AASL Standard 2

Planning For Instruction

Candidates in school librarian preparation programs collaborate with the learning community to strategically plan, deliver, and assess instruction. Candidates design culturally responsive learning experiences using a variety of instructional strategies and assessments that measure ALA/AASL/CAEP School Librarian Preparation Standards (2019) - 9 the impact on student learning. Candidates guide learners to reflect on their learning growth and their ethical use of information. Candidates use data and information to reflect on and revise the effectiveness of their instruction.

2.1 Planning for Instruction: Candidates collaborate with members of the learning community to design developmentally and culturally responsive resource-based learning experiences that integrate inquiry, innovation, and exploration and provide equitable, efficient, and ethical information access.

2.2 Instructional Strategies: Candidates use a variety of instructional strategies and technologies to ensure that learners have multiple opportunities to inquire, include, collaborate, curate, explore, and engage in their learning.

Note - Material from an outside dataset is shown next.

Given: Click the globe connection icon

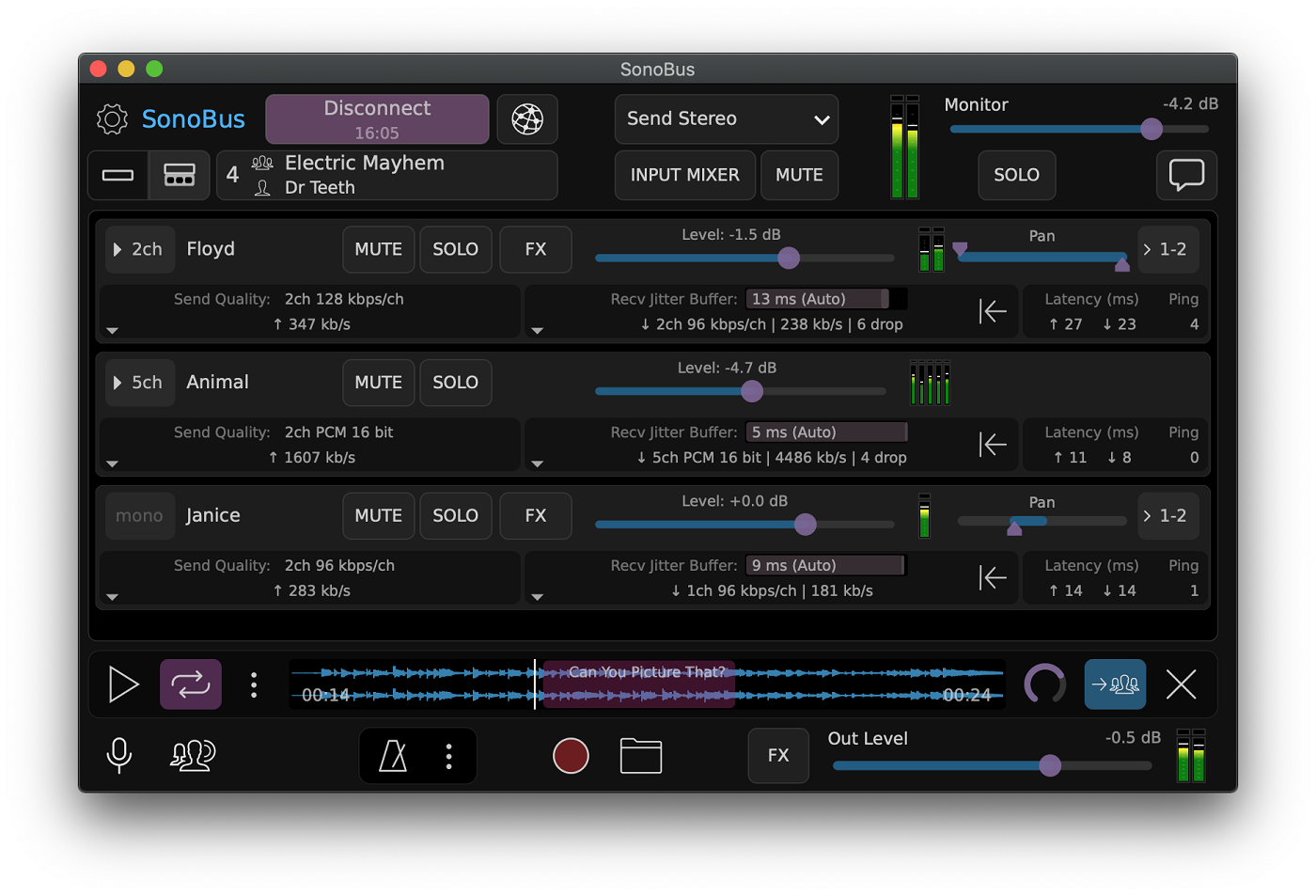Looking at the screenshot, I should click(527, 118).
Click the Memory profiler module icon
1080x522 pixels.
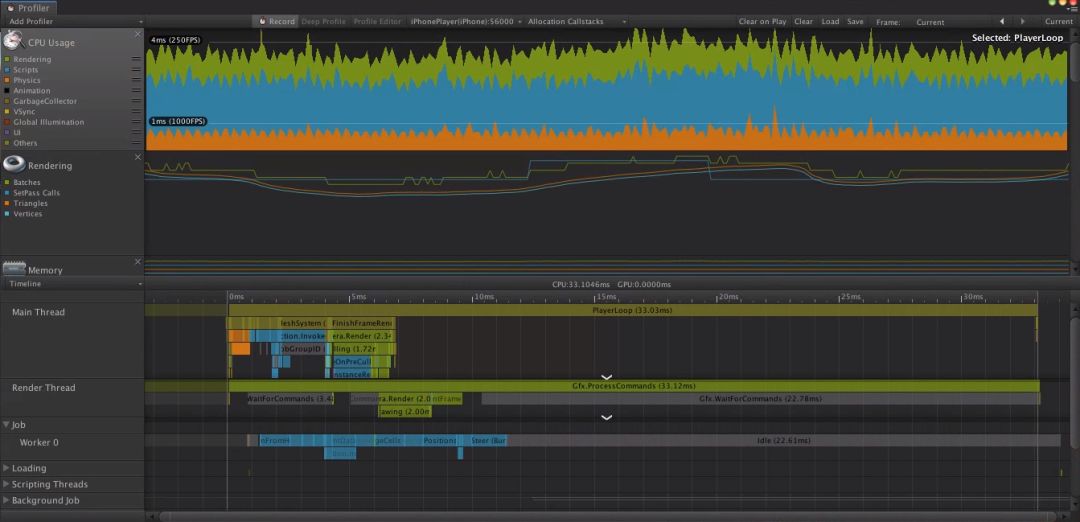[x=14, y=268]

2.3 Ethical Use of Information: Candidates teach learners to evaluate information for accuracy, bias, validity, relevance, and cultural context. Learners demonstrate ethical use of information and technology in the creation of new knowledge.

2.4 Assessment: Candidates use multiple methods of assessment to engage learners in their own growth. Candidates, in collaboration with instructional partners, revise their instruction to address areas in which learners need to develop understanding.


How it Aligns

The unit plan aligns because it requires an interview and collaboration with a classroom teacher. The lesson takes into account diverse learners and is differentiated based on their learning needs. It is also an inquiry-based experience, includes a makerspace activity, includes formative assessments and allows for student reflection and self-assessment.


This lesson plan aligns because it requires collaborative planning and execution of a lesson based in inquiry. The unit and lesson plan included assessments and multiple instructional strategies that allowed students to engage in their learning as well as using technology and research information ethically to access new knowledge.

What I learned

This unit was the first I had written in close to 15 years. I underestimated how far away from actual lesson planning I had gotten in my role as a classroom teacher. This was a great experience that made me realize how important taking time to plan truly is.


The lesson plan was one that had to be revised and reformed which helped me to focus on what the important parts of planning a lesson truly are. The inquiry lesson is something that I had never fully researched and understood. I enjoyed taking this lesson, one I may have used as is in the past, and making it more thought provoking and allowing the students to be more active as learners in the plan. Beginning at the end, with what I wanted the students to learn was an important component in both the unit and lesson plan that I now understand is a crucial piece when designing a lesson.

Student Impact

"There is strong evidence to show that inquiry based, collaborative approaches to learning benefit both individual and collective knowledge growth. Students engaged in inquiry-based learning develop content knowledge and learn increasingly important twenty-first century skills, such as the ability to work in teams, solve complex problems, and to apply knowledge gained through the lesson to other circumstances." (Barron pg. 12) By using the inquiry approach in the media center, in collaboration with teachers, we will better be able to guide students in not only learning the standards, but also help them in becoming better at reflecting and expanding on their knowledge. By working together, the library is no longer an isolated entity and the librarian becomes part of the student's educational journey and not just the person who guards the books.

Another impact in switching the narrative to backwards design, which is oft employed in Inquiry Based lessons, is starting at the end instead of the beginning. What does this mean? Well, traditionally teachers start with the materials, texts and activities that they will use, instead of beginning with the standards and goals they are trying to teach. Wiggins and McTighe suppose that one should "start with the end- the desired results" and then build from there. (Wiggins & McTighe, 2005) We should ask questions about how we will master the standards, what lessons or activities will get the students to where we need them be. After we know what we want the students to learn, then we think about how we will assess them, what evidence will we need to show that the student has achieved the desired results. From there we can begin to plan the instruction and the essential questions that are important for the student to be able to answer as the unit or lesson progresses.

References

Arnone, M. P., Small, R. V., Stripling, B. K., & Berger, P. (2011). Teaching for Inquiry: Engaging the Learner Within. Neal-Schuman Publishers.

Barron, B., Darling-Hammond, L., & George Lucas Educational Foundation. (2008). Teaching for Meaningful Learning. ERIC Clearinghouse.

Wiggins, G., & McTighe, J. (2005). Understanding By Design (2nd Expanded ed.). Assn. for Supervision & Curriculum Development.